La insensatez seduce. Tiene brillo, es hilarante. Va y viene llena de una aparente alegría. La encontramos en los rostros de muchos conocidos, amigos o familiares que viven despreocupadamente. Mientras nosotros estudiamos, ellos se divierten. Cuando más nos abruman los trabajos y las investigaciones, ellos pasan a nuestro lado y se despiden para irse a sus fiestas. Van a nuestra boda y disfrutan a muerte, porque -como se encargan de hacernos saber- ¡permanecen solteros!
Alguno que otro sufrirá un traspiés, pero la intensa luz que irradian los insensatos nos impide darle la correspondiente medida. Acuden al bautizo de nuestros hijos, y a lo mejor llegan a ser padrinos o madrinas, porque su insensatez nos sigue atrayendo. Una que otra vez, en las reuniones que coincidimos, habrá muchas bromas sobre nuestra sensata y aburrida vida, tantos hijos, tantos préstamos, tanto dinero en escuelas, en uniformes, en libros. Tantos buenos ratos perdidos, tantas chicas o chicos que no conocimos, tantos bares nuevos que no estrenamos, películas que nos perdimos, obras de teatro que no imaginamos, viajes que no realizamos… ¡Ah!, la insensatez, qué bella. Y no es que el matrimonio, los hijos o los grados académicos nos vacunen contra ella. No. Está en todas partes.
El cónyuge que realiza verdaderos esfuerzos por no perderse de los bares, las películas, los viajes, la compañía a la que supuestamente renunció, es un gran amigo de lo insensato. Tiene un pie en tierra firme y otro en el abismo, pero ¡se le ve tan contento! ¡Ese sí sabe hacerlo!
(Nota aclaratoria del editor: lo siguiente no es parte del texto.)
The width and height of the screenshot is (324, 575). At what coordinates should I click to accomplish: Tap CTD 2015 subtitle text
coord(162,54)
En cambio el sensato se queda en casa, cumple con sus responsabilidades y, probablemente, se pierde uno que otro estreno, moda, fiesta o viaje. Pareciera que la vida le pasara por encima y lo superara. Mientras estudia, se hace cargo de los que hacen poco o nada. Cuando trabaja, lo hace intensamente. Busca las responsabilidades, se siente atraído por ellas, pero más de una vez suspira… ¡oh insensatez! que bella pareces.
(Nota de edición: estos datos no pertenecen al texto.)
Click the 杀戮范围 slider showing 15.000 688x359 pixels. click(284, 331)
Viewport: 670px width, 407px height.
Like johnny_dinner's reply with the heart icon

Estamos tan obnubilados por lo insensato que nos olvidamos de todo lo que vamos construyendo y, a veces, hasta llegamos a despreciarlo. En el proyecto matrimonial invertimos con valor el tesoro de nuestros sentimientos. Con nuestros hijos, la vida nos abre puertas desconocidas, nos olvidamos de nosotros mismos, renacemos. En nuestra casa, las paredes se llenan de recuerdos donde el amor y el empeño crecen vigorosos. En nuestros días sin bares o teatros, inventamos la obra irrepetible de cada día, en la cual, sin duda, el ingenio fue un invitado. Nuestro trabajo sosegado sustentó nuestra familia y aquellos otros, esos que jamás conocimos, sin duda, no nos hacen falta. Pasamos por la vida sin ver muchas cosas, pero vivimos intensamente otras. Cuidamos de nuestra pareja, pasamos noches en vela a la par de un hijo enfermo. Nos preocuparon las mensualidades, los gastos. Tuvimos mascotas, nos complicamos… y, por eso mismo, ¿hasta qué punto, me digo, no fuimos insensatos?